§ DIRECTIVE: Copy the records from the line with "Find the location of a particular element. The height" to the line with "center [186, 24].", swapping "particular element" for "specific element" and keeping everything else the same.

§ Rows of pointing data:
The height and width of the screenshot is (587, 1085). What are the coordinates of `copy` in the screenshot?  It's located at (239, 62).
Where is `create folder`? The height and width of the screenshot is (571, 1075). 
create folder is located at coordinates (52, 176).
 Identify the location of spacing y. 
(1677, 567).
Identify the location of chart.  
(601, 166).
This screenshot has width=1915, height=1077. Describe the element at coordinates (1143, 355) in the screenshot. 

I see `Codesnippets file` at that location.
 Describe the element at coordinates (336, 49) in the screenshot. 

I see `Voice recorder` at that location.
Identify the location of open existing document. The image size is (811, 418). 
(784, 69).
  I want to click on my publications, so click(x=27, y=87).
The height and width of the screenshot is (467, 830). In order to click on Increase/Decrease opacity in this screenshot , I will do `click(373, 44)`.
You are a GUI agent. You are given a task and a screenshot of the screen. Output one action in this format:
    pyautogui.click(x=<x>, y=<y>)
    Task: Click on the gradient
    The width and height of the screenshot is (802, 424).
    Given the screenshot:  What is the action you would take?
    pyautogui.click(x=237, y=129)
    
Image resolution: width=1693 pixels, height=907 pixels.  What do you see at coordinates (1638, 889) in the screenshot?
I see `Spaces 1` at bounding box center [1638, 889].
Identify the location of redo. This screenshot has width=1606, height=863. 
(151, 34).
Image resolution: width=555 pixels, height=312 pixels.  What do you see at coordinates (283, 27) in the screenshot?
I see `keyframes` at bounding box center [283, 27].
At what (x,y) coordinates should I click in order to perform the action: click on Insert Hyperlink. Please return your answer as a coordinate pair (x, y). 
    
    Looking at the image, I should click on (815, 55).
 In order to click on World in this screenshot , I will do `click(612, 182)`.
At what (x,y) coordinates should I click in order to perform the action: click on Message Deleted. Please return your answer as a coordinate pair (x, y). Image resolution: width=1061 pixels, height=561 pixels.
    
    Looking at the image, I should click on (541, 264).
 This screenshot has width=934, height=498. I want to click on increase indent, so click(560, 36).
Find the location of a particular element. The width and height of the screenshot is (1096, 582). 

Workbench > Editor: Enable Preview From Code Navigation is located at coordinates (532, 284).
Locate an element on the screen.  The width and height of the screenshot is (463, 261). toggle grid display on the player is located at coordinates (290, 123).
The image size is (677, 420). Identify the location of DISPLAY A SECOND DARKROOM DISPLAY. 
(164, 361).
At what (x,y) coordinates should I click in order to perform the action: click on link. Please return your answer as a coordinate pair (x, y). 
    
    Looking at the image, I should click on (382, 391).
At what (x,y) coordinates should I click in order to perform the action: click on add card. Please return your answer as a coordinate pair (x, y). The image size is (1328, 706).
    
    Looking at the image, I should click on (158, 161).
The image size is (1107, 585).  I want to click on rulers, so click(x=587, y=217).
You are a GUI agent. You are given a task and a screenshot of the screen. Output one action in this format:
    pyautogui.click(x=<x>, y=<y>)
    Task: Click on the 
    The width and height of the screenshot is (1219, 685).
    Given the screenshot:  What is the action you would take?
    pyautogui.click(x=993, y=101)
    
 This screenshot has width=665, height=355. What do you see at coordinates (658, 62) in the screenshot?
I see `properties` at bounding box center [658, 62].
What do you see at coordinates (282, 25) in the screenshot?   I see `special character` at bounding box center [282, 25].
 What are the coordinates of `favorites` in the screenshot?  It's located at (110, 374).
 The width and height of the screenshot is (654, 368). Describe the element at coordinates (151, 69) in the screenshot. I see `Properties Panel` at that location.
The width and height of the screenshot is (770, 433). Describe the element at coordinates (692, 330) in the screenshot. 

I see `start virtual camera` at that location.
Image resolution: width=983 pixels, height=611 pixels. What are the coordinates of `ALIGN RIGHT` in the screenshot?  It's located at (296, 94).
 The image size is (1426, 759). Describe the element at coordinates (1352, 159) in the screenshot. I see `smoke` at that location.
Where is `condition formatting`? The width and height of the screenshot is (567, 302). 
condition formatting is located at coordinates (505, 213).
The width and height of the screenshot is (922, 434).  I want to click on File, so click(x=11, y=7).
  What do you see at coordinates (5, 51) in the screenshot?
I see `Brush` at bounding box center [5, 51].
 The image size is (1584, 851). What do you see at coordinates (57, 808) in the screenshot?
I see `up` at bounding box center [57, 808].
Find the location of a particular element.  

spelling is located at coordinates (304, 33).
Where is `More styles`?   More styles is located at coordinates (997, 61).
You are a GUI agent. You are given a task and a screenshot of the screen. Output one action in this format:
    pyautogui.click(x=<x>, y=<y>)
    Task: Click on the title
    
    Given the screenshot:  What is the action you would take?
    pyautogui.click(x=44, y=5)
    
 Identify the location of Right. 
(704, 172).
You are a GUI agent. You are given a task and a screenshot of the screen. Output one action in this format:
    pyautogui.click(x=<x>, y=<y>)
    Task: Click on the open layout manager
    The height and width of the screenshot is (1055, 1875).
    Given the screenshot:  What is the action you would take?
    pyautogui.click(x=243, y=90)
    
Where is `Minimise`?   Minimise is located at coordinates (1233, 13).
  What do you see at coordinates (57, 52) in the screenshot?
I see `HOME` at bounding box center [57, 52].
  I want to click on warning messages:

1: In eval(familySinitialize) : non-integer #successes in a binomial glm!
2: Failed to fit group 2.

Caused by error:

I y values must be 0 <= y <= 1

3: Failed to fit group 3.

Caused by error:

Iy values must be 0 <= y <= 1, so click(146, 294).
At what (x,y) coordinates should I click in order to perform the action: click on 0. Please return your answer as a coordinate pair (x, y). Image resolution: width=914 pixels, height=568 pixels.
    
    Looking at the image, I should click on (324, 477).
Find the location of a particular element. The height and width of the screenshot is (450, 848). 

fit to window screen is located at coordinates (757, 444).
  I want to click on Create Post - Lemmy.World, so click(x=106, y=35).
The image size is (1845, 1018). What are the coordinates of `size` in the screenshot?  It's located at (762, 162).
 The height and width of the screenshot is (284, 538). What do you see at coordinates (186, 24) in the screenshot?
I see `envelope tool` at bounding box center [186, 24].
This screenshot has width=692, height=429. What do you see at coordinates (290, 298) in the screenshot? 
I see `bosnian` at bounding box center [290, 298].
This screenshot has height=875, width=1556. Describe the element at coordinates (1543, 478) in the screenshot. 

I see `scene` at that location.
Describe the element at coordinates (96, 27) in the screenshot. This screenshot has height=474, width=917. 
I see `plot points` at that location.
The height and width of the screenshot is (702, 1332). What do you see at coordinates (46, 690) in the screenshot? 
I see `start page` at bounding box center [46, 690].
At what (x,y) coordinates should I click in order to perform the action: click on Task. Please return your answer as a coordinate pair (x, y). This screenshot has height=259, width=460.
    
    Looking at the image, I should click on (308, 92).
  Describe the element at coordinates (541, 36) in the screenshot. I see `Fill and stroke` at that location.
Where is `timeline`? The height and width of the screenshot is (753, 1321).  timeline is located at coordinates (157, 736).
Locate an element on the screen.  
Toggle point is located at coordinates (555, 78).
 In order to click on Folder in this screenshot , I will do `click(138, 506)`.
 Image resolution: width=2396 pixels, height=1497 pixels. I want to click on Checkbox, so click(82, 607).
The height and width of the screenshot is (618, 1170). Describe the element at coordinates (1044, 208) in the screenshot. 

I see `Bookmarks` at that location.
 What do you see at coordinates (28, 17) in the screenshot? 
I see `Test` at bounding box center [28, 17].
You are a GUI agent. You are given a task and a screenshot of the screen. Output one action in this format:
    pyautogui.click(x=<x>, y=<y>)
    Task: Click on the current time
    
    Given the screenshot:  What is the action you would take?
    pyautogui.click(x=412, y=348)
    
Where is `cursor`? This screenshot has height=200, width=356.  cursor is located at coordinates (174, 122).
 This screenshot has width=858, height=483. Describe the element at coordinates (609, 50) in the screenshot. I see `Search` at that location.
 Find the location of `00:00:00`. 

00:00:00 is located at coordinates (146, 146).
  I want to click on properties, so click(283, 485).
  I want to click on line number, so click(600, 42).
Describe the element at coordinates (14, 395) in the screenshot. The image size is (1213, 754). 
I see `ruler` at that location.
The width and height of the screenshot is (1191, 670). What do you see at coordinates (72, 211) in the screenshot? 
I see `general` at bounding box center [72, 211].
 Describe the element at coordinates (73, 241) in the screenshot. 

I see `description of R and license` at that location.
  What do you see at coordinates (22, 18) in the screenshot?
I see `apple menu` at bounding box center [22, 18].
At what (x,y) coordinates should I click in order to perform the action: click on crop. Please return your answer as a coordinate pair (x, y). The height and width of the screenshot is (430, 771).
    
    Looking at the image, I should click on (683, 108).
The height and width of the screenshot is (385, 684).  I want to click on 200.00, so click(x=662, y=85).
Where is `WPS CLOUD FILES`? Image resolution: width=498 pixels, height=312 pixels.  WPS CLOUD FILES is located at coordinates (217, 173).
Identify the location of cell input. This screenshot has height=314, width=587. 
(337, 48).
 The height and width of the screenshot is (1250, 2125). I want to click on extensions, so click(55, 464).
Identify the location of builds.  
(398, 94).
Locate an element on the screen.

§ TASK OUTPUT:
Find the location of a specific element. The height and width of the screenshot is (450, 848). 

fit to window screen is located at coordinates (757, 444).
  I want to click on Create Post - Lemmy.World, so click(x=106, y=35).
The image size is (1845, 1018). What are the coordinates of `size` in the screenshot?  It's located at (762, 162).
 The height and width of the screenshot is (284, 538). What do you see at coordinates (186, 24) in the screenshot?
I see `envelope tool` at bounding box center [186, 24].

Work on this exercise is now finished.